The following is a summary of “Hyperacute T Wave in the Early Diagnosis of Acute Myocardial Infarction,” published in the August 2023 issue of Emergency Medicine by Koechlin et al.
The diagnostic efficacy of T-wave amplitudes in identifying myocardial infarction remains largely uncertain. The researcher’s objective was to address this deficit in medical knowledge. T-wave amplitudes were automatically assessed in the 12-lead electrocardiograms (ECGs) of patients who presented with acute chest discomfort to the emergency department as part of a prospective diagnostic multicenter study. Two independent cardiologists centrally adjudicated the ultimate diagnosis. The study did not include patients presenting with left ventricular hypertrophy, entire left bundle branch block, or paced ventricular depolarization.
The results for lead-specific 95th-percentile thresholds were documented in terms of likelihood ratios (LR), specificity, and sensitivity. Myocardial infarction was determined to be the ultimate diagnosis in 445 (18%) out of 2,457 patients. In most cases, patients without myocardial infarction exhibited higher T-wave amplitudes than those with myocardial infarction. Additionally, when the T-wave amplitude surpassed the 95th percentile, there was a close to 1 positive and negative likelihood ratio, with CIs intersecting 1.

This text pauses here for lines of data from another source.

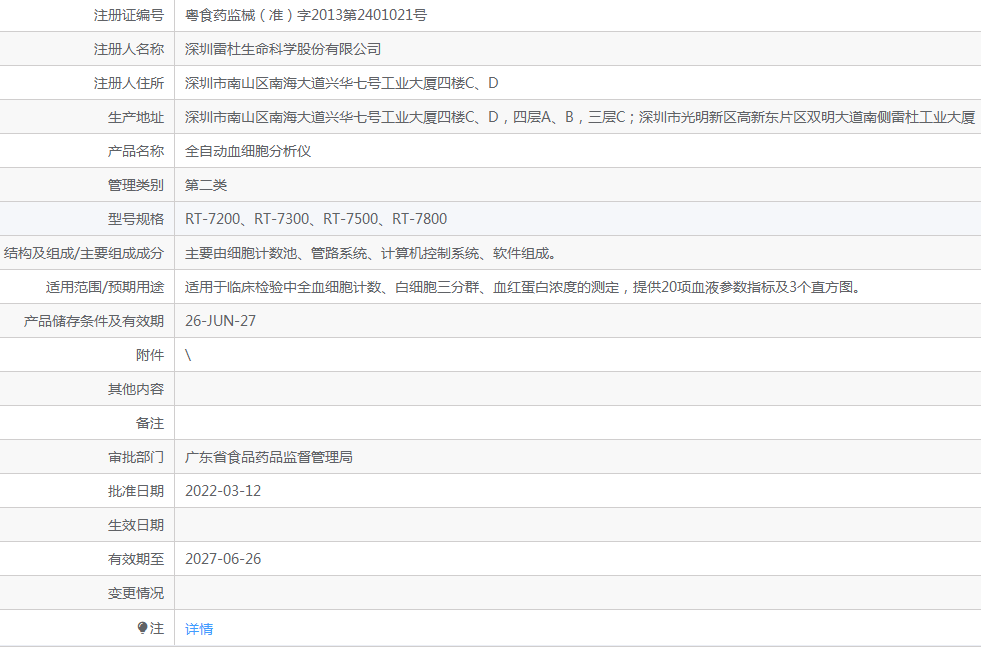Viewport: 981px width, 653px height.
Task: Click registrant name 深圳雷杜生命科学股份有限公司
Action: coord(283,49)
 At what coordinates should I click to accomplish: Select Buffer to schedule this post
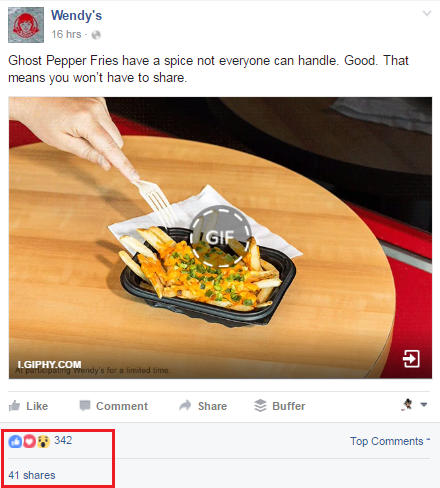pos(280,406)
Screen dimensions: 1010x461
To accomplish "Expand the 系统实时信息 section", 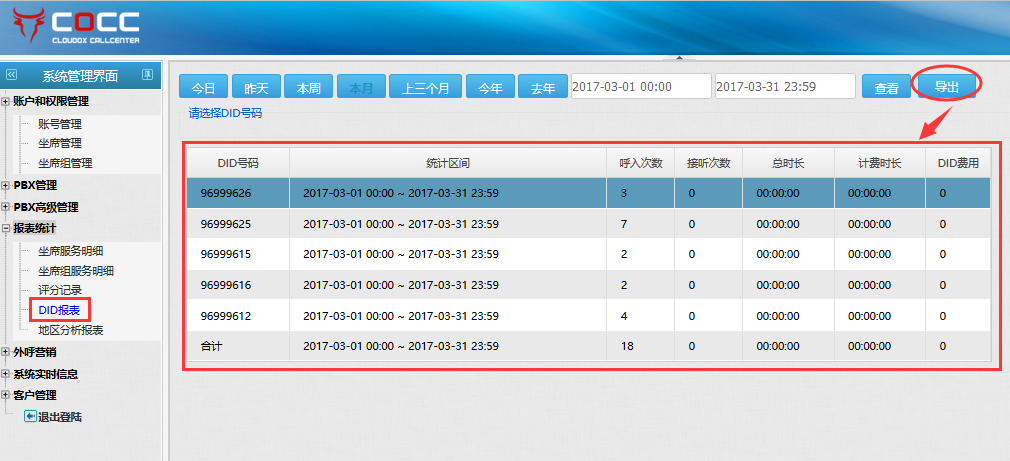I will click(x=6, y=374).
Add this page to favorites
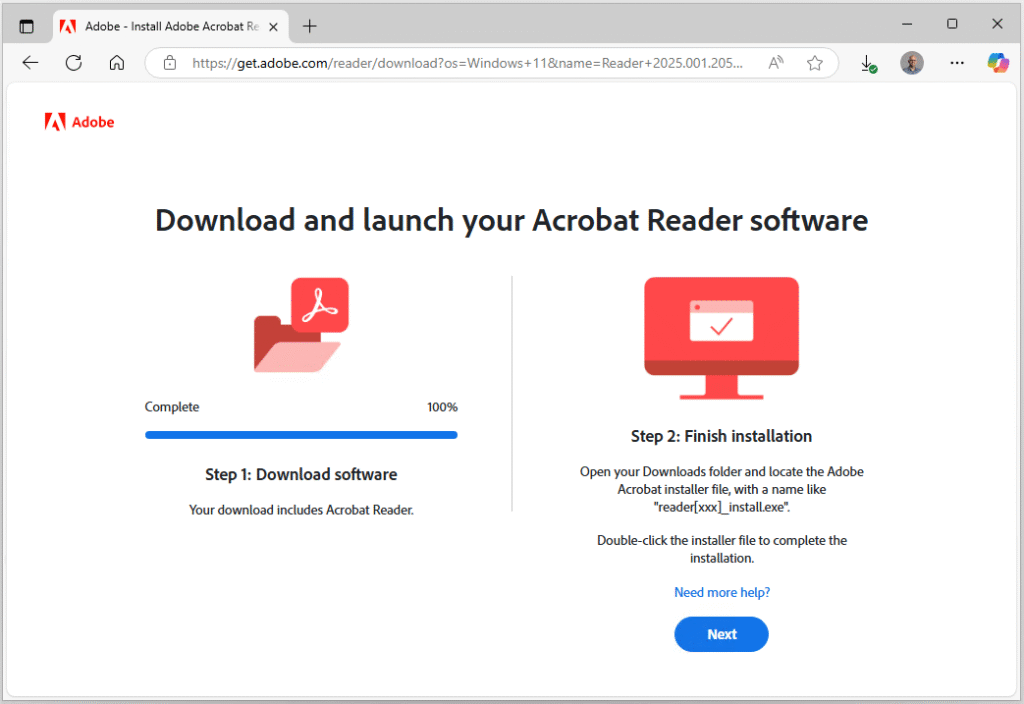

The exceptions were leads III, aVR, and V1, which exhibited positive likelihood ratios (LRs) of 3.8 (95% CI, 2.7 to 5.3), 4.3 (95% CI, 3.1 to 6.0), and 2.0 (95% CI, 1.4 to 2.9), respectively. These leads typically exhibit inverted T waves; therefore, an upright T-wave amplitude exceeding the 95th percentile indicates the presence of vertical hyperacute T waves rather than an increase in amplitude. Hyperacute T waves, characterized by an elevation in T-wave amplitude surpassing the 95th percentile, did not yield clinically significant findings to diagnose myocardial infarction within this study population.